> [EXCERPTED PASSAGE]
#####

Pro-fluoride lobbyists and regulatory agencies for several years have tried to “weaken, delay, or kill” the National Toxicology Program’s draft report, which concluded high exposure to fluoride can reduce IQ in children.
The National Toxicology Program’s (NTP) draft report concluding high exposure to fluoride can reduce IQ in children last week took one more tentative step toward final publication when the NTP’s Board of Scientific Counselors (BSC) met and voted unanimously to accept its working group’s recommendations on the report.
The BSC is an external committee whose members are appointed by the Secretary of Health and Human Services to advise the NTP. The working group was charged with evaluating the NTP’s response to external peer review and federal agency comments.
The committee members recommended only minor changes to the report.
The BSC working group review may be the final hurdle for this report, which the pro-fluoridation lobby and different actors within the U.S. Department of Health and Human Services (HHS) have tried for several years to water down or suppress.
The NTP — which operates under the HHS’ National Institute of Environmental Health Sciences (NIEHS) and is charged with researching and reporting on environmental toxins — conducted a six-year systematic review to assess scientific studies on fluoride exposure and potential neurodevelopmental and cognitive health effects in humans.
The NTP’s report on fluoride neurotoxicity included a monograph and a meta-analysis of existing studies on fluoride’s neurotoxic effects. The monograph concluded that “higher fluoride exposure is consistently associated with lower IQ in children.’”
The meta-analysis similarly concluded, “The consistency of the data supports an inverse association between fluoride exposure and children’s IQ.”
The NIEHS researchers found more than 50 human studies consistently showing reduced IQ with higher fluoride exposure. Those studies come from across the world, with the most recent funded by the National Institutes of Health in Canada and Mexico.

#####

> [INFORMATION SUPPLIED]
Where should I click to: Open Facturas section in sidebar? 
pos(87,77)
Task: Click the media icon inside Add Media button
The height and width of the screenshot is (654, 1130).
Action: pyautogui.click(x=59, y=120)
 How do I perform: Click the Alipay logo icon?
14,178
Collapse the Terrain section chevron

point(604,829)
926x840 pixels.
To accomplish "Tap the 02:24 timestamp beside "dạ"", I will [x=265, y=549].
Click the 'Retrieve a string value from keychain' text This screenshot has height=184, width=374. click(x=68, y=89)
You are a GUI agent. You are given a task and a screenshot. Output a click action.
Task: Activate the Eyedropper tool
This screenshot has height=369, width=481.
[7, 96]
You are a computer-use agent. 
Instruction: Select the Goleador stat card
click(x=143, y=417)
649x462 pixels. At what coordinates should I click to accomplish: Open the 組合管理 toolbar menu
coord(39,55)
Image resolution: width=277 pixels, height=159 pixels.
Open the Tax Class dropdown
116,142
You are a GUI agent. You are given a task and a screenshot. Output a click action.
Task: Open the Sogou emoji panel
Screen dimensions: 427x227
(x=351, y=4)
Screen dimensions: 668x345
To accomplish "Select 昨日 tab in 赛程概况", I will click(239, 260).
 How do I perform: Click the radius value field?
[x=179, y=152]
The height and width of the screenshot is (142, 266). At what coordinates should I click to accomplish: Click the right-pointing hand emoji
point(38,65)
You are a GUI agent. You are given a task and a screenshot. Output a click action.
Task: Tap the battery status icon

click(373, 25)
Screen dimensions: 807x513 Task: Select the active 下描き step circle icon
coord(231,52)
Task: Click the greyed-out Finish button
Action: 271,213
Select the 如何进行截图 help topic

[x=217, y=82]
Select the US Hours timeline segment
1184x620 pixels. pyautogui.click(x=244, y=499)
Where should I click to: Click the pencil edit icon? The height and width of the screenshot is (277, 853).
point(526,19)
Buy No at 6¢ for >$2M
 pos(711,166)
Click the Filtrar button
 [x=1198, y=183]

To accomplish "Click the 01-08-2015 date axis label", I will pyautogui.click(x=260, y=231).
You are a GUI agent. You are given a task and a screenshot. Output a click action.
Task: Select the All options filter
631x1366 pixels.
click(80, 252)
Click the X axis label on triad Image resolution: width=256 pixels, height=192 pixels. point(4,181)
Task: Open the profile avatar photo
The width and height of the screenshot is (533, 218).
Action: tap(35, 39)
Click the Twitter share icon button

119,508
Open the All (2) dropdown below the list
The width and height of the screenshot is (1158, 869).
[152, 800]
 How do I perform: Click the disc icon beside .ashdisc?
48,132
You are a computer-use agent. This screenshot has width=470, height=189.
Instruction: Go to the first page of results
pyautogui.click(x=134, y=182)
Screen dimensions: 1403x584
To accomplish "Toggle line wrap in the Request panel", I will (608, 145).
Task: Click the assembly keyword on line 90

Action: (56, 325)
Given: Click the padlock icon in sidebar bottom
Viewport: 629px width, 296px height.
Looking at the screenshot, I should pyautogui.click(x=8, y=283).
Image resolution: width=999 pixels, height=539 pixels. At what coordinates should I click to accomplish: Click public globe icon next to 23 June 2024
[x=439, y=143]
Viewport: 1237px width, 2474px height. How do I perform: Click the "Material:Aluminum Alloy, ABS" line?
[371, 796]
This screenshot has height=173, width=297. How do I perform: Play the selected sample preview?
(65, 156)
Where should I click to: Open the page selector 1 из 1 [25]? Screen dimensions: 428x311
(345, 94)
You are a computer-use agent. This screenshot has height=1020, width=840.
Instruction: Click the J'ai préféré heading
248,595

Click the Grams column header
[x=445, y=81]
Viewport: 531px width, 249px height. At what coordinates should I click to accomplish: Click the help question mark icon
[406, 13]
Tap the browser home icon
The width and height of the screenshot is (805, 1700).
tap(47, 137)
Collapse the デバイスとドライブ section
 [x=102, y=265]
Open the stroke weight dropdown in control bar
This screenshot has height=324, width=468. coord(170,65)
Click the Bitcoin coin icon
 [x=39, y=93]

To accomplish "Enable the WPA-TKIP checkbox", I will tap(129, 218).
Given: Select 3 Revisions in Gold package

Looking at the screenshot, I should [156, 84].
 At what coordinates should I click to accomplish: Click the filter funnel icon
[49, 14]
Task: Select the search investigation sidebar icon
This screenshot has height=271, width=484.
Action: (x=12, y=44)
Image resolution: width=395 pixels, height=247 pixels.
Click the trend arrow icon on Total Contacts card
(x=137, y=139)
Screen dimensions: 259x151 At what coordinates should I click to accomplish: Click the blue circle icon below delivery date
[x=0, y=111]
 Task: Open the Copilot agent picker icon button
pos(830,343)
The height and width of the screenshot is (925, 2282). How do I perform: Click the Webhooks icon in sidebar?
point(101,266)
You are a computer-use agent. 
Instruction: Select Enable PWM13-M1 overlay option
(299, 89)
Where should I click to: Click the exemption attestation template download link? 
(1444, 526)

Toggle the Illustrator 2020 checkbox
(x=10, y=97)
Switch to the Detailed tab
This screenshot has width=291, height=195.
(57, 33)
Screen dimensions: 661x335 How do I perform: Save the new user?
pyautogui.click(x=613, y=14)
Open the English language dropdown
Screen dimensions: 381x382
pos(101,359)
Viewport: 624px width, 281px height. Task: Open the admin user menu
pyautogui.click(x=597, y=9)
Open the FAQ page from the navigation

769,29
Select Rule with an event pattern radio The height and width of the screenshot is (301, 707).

#####

> [TASKS FOR THIS EXERCISE]
**A.** Translate this sentence from the fluoride article into Spanish: "The committee members recommended only minor changes to the report."
**B.** Turn the paragraph of the fluoride article beginning "The NTP — which operates under" into a short bulleted list that keeps its main facts.
**C.** In one to three sentences, explain what the fluoride article gives as the basis for the meta-analysis's conclusion about fluoride exposure and children's IQ.

> [OUTPUTS IN ORDER]
**A.** Los miembros del comité recomendaron solo cambios menores al informe.

**B.**
- The NTP operates under the HHS' National Institute of Environmental Health Sciences (NIEHS).
- It is charged with researching and reporting on environmental toxins.
- It carried out a six-year systematic review of scientific studies on fluoride exposure and possible neurodevelopmental and cognitive health effects in humans.

**C.** The meta-analysis concluded that there is an inverse association between fluoride exposure and children's IQ. It based this conclusion on the consistency of the data.